Certes, les sites référencent et ordonnent des informations, toutefois, il s’agit de dépasser ce simple constat pour bien comprendre qu’ils sont d’abord des sédimentations intentionnelles de notre humanité. Il est nécessaire de distinguer le geste intentionnel et d’autre part le résultat de cette intentionnalité : son contenu. Ainsi, si en effet Jacob Appelbaum a raison de dire dans un entretien au monde (13 décembre 2013) que : «Tout va empirer. En collectant sans cesse des masses de données vous concernant, le système de surveillance fabrique votre doppelgänger numérique, un double qui devient plus vrai que vous» et de là de souligner les erreurs de profile, reste que la finalité, n’est pas tant celle de la maîtrise des activités individuelles que le prototypage du comportement général et de là la maîtrise des actions individuelles.
Les sites mettent en évidence des intentions de l’homme, et ses intentions elles-mêmes sont classées et pourraient être cartographiées, aussi bien géographiquement (par l’analyse des IP des sites) que socialement, économiquement, ethniquement.
Mais, comme cela a été maintes fois énoncés, ce sont les centres d’intérêt qui amènent les associations d’internautes. Si dans son ensemble internet est un agrégat, dès lors que nous considérons les centres d’intérêts, nous avons à faire à des associations d’individus qui partagent un trait intentionnel commun, qui constituent des sphères ou des cercles.
En ce sens les graphes sociaux, qui ont pris leur ampleur avec les plateformes sociales comme Facebook entre autres, montrent parfaitement comment il est possible de créer ce type de correspondance.
Ce qui signifie que ce qui se déplie lorsque nous examinons la diversité des sites, blogs, réseaux sociaux sont des types intentionnels de la conscience humaine. La mention que je faisais en introduction à Freud et son effort répété de construction topique s’éclaire davantage. Ne plus s’attacher d’abord aux contenus, mais saisir la diversité de la pensée humaine qui se donne virtuellement en accès libre au niveau de la synthèse technologique d’internet.
Internet est une forme de schémas confus à première vue de l’ensemble des horizons d’opérations et de polarisations de la conscience. C’est en quelque sorte une carte mentale du fonctionnement de la conscience, de sa manière d’associer des intentions, de se focaliser, de se déplier.
Par exemple : si je cherche le mot astrophysique sur google (525 000 résultats) il est évident qu’au niveau de la polarisation intentionnelle de la conscience je parviens à un résultat absolument inférieur à ce que pourrait être la recherche du mot sexe (43 100 000 résultats).
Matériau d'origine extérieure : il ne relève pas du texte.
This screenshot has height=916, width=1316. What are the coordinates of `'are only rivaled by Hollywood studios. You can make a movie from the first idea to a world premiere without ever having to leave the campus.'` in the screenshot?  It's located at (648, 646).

Ce qui se révèle c’est que l’intentionnalité générale de la pensée se focalise plus sur la question sexuelle que sur les questions d’astrophysique.
Ce à quoi me donne accès selon la logique cartographique internet, ce n’est pas à l’espace, mais à un schéma des focalisations intentionnelles de l’homme. Internet est d’abord et avant tout phénoménologiquement un condensateur des intentionnalités de l’homme et de ses procédures d’association. C’est pourquoi autant de recherches se font sur les pratiques humaines, sur la question des modalités relationnelles.
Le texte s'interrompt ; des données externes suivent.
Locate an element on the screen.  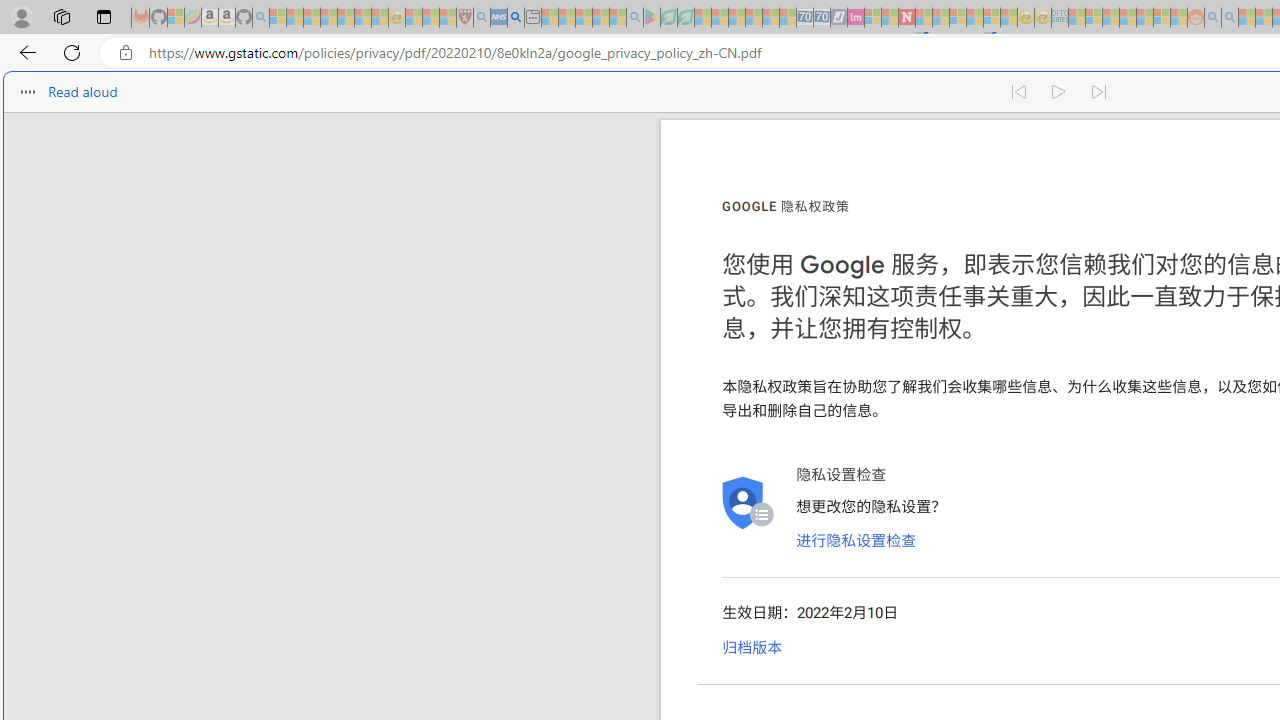
'DITOGAMES AG Imprint - Sleeping' is located at coordinates (1058, 17).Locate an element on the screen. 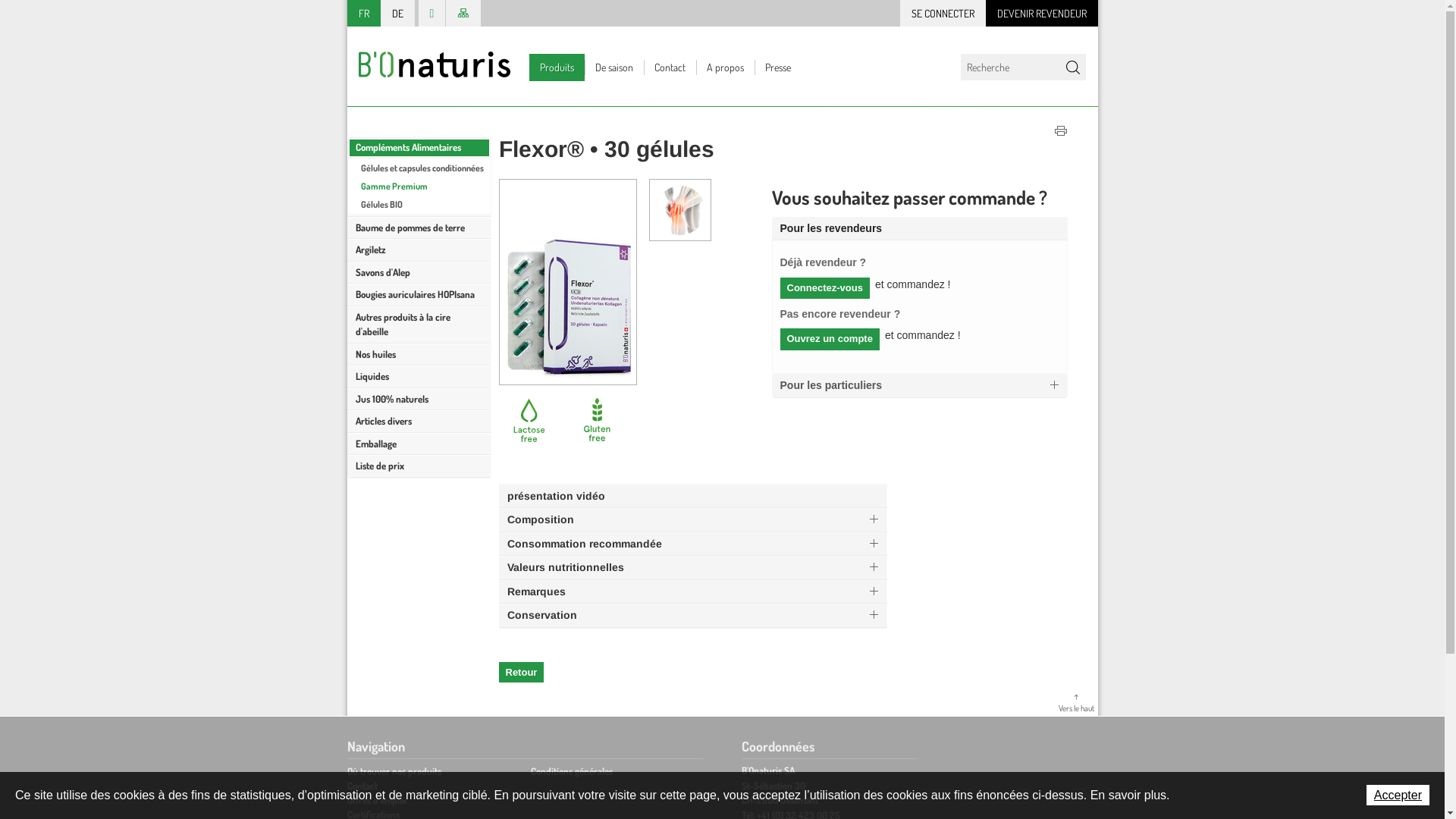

Mais ici, il s’agit pour nous justement de prendre recul face à toute focalisation et de bien comprendre que c’est une topique générale de la conscience que nous tentons de comprendre et d’esquisser. Ainsi, s’il n’y a pas de passages comme je le disais entre les sites, mais des sauts, il y a pourtant des formes de passages qui peuvent être perçus, ceux-ci mettant en lumière les possibles associations, liaisons, correspondances entre intentionnalité 3. En effet, ce qui se lie, est de l’ordre de l’association de pensée. Si je recherche voiture tuning, au niveau des images qui ressortiront sur le moteur de recherche google, je verrai associées certaines images de voiture à des corps féminins très dévêtus, avec des poses aguicheuses. Au contraire, si nous tapons structure atomique, aucune association à l’érotisme féminin apparaitra, seules des photographies de chercheur viendront entrecouper, les représentations d’atomes et de structures atomiques.
Le référencement méthodique donne accès aux schémas d’association intentionnels, à savoir ouvre d’un point de vue architectonique, en quel sens la pensée humaine crée du lien quant à ses polarisations.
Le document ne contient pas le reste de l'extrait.